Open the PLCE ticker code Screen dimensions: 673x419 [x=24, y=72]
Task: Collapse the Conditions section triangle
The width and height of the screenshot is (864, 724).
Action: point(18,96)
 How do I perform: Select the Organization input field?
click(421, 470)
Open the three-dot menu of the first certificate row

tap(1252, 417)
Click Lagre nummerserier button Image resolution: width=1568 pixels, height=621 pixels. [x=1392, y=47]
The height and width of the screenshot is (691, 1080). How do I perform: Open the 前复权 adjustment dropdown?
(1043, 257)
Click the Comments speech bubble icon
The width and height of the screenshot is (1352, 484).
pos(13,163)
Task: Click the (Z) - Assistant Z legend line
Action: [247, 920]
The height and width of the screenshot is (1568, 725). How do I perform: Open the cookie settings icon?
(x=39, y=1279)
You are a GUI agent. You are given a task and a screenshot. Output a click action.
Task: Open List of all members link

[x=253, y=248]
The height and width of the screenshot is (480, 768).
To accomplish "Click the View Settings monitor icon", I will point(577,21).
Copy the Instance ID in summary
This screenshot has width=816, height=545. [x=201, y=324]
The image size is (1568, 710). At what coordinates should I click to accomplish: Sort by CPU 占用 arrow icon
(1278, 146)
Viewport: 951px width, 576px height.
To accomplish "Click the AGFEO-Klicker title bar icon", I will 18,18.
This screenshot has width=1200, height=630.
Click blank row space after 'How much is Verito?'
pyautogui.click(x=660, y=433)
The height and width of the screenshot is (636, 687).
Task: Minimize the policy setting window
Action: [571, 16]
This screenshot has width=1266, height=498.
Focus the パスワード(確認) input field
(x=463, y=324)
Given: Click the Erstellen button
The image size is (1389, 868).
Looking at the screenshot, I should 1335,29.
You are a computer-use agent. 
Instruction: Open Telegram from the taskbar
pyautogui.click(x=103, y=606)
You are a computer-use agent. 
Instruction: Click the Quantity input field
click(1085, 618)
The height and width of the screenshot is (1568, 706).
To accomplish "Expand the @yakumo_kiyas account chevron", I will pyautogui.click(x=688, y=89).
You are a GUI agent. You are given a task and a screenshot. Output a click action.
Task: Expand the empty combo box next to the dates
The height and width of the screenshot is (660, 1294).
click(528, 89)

• • • • • • •

Your goal
Copy, exactly and only, the lines above that begin with the one containing "Open the three-dot" and finish with the one containing "The height and width of the screenshot is (1568, 706).".

Answer space
Open the three-dot menu of the first certificate row

tap(1252, 417)
Click Lagre nummerserier button Image resolution: width=1568 pixels, height=621 pixels. [x=1392, y=47]
The height and width of the screenshot is (691, 1080). How do I perform: Open the 前复权 adjustment dropdown?
(1043, 257)
Click the Comments speech bubble icon
The width and height of the screenshot is (1352, 484).
pos(13,163)
Task: Click the (Z) - Assistant Z legend line
Action: [247, 920]
The height and width of the screenshot is (1568, 725). How do I perform: Open the cookie settings icon?
(x=39, y=1279)
You are a GUI agent. You are given a task and a screenshot. Output a click action.
Task: Open List of all members link

[x=253, y=248]
The height and width of the screenshot is (480, 768).
To accomplish "Click the View Settings monitor icon", I will point(577,21).
Copy the Instance ID in summary
This screenshot has width=816, height=545. [x=201, y=324]
The image size is (1568, 710). At what coordinates should I click to accomplish: Sort by CPU 占用 arrow icon
(1278, 146)
Viewport: 951px width, 576px height.
To accomplish "Click the AGFEO-Klicker title bar icon", I will 18,18.
This screenshot has width=1200, height=630.
Click blank row space after 'How much is Verito?'
pyautogui.click(x=660, y=433)
The height and width of the screenshot is (636, 687).
Task: Minimize the policy setting window
Action: [571, 16]
This screenshot has width=1266, height=498.
Focus the パスワード(確認) input field
(x=463, y=324)
Given: Click the Erstellen button
The image size is (1389, 868).
Looking at the screenshot, I should 1335,29.
You are a computer-use agent. 
Instruction: Open Telegram from the taskbar
pyautogui.click(x=103, y=606)
You are a computer-use agent. 
Instruction: Click the Quantity input field
click(1085, 618)
The height and width of the screenshot is (1568, 706).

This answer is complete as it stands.